SUMMARY OF THE INVENTION
The present invention comprises an active display device, in which particulate matter carried in a liquid, is circulated within a transparent container to simulate a winter snowfall or other scene. The present display device utilizes a motorized base driving a magnet and a magnetically attractive component in the bottom of the display, to agitate the liquid and particles therein.
This mechanism allows the display dome to be completely sealed, with no shafts, wiring, or other mechanical penetration of the device, thereby greatly reducing the likelihood of any leakage of the display component. This configuration also allows different displays to be placed interchangeably atop a single motorized base unit, allowing the owner of the device to select different displays for different holidays, occasions, or seasons of the year as desired. Moreover, the magnetic drive system of the present invention may be used to rotate a moving display floor or the like within the display portion of the assembly, if so desired, in addition to circulating and agitating the fluid therein. A stationary perforated plate is installed above the magnet within the bottom of the display (and beneath the display floor, if installed), with the perforated plate permitting circulation of the liquid driven by the magnetic actuator or rotor in the bottom of the display unit, while keeping particulate matter from passing beneath the bottom plate and interfering with the magnetic rotor of the agitating system.

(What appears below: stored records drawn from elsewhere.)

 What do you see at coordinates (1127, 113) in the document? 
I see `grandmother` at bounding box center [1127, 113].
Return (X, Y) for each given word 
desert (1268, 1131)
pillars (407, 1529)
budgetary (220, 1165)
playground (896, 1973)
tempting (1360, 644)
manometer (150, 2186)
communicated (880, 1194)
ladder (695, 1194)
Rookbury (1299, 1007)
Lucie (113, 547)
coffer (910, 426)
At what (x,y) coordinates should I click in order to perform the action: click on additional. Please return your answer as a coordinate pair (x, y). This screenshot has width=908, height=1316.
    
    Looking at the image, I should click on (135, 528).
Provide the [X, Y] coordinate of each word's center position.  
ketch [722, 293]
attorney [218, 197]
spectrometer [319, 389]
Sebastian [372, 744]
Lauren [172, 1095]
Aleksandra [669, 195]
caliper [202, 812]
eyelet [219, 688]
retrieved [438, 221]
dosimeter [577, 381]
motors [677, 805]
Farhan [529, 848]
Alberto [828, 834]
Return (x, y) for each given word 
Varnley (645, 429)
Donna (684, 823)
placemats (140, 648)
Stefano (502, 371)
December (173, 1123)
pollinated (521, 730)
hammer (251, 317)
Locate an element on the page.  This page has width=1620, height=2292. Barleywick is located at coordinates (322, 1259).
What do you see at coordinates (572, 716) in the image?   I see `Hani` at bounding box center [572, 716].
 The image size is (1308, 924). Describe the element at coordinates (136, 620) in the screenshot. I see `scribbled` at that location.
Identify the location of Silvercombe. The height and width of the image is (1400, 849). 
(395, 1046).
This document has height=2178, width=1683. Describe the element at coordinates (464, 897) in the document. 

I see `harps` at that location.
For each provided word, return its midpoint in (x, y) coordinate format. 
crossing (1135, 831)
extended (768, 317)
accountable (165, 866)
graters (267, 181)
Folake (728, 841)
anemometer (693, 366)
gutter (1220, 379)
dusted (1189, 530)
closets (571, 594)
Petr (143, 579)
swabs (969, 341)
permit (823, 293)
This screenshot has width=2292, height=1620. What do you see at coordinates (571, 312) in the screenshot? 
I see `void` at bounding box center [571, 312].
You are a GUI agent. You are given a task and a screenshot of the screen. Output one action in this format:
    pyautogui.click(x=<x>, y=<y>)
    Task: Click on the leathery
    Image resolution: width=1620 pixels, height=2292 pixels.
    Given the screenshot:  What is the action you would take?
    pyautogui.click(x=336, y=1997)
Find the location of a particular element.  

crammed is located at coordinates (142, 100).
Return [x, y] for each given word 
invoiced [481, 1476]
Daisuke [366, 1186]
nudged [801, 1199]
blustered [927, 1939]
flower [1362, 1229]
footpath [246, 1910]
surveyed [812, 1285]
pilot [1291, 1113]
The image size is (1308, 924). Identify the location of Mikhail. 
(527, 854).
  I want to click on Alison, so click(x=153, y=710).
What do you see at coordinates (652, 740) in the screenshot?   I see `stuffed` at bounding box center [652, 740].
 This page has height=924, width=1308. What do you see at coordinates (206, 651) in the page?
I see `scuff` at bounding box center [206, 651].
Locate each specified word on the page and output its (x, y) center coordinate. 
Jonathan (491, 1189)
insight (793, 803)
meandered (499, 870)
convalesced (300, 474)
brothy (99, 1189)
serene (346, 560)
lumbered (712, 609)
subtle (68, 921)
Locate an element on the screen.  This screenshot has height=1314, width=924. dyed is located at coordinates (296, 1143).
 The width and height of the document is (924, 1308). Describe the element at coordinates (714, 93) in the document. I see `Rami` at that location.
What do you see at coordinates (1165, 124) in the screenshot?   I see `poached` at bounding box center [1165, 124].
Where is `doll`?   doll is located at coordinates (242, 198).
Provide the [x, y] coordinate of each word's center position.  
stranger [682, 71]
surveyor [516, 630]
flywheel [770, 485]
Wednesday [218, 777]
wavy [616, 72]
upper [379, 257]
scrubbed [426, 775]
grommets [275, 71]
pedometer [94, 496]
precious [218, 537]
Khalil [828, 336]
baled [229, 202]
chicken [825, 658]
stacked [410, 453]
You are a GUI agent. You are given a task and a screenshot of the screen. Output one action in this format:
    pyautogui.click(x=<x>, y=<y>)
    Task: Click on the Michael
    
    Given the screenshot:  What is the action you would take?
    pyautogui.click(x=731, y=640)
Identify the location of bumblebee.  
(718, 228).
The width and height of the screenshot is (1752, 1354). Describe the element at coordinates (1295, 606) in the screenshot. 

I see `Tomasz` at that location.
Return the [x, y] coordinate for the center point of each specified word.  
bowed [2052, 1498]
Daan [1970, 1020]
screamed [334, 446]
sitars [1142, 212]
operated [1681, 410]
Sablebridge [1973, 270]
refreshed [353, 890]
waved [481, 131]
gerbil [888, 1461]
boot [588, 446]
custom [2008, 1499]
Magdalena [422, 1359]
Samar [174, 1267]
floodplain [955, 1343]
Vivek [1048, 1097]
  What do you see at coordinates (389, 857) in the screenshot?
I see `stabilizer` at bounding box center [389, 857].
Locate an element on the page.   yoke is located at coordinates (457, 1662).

As the single base of the device may drive any one of a number of different displays, the purchaser of the present display device need only purchase a single base unit and purchase display units for removable placement atop the base unit as desired. The base unit may thus include a variety of additional features and functions (e.g., radio, tape and/or CD player, remote actuation, etc.), as these features and functions need be purchased only once, when the single base unit is purchased.
Accordingly, it is a principal object of the invention to provide an active display device comprising a transparent, liquid filled display unit containing freely moving particulate matter within the liquid, and automated means for circulating the fluid and particulate matter within the display.
It is another object of the invention to provide such an active display device including magnetic means for circulating the fluid, with a drive motor contained within a separate base unit and magnetic rotor or agitator contained within the display unit, with the display unit being removable from the base unit and with no mechanical interconnection between the two components.
It is a further object of the invention to provide such an active display device including means for precluding passage of the particulate matter directly through the area of the rotor or agitator disposed within the bottom of the display unit.
Still another object of the invention is to provide means for magnetically moving a panel within the display unit, by driving the panel magnetically from a magnetic actuator within the base component.
It is an object of the invention to provide improved elements and arrangements thereof for the purposes described which is inexpensive, dependable and fully effective in accomplishing its intended purposes.
These and other objects of the present invention will become readily apparent upon further review of the following specification and drawings.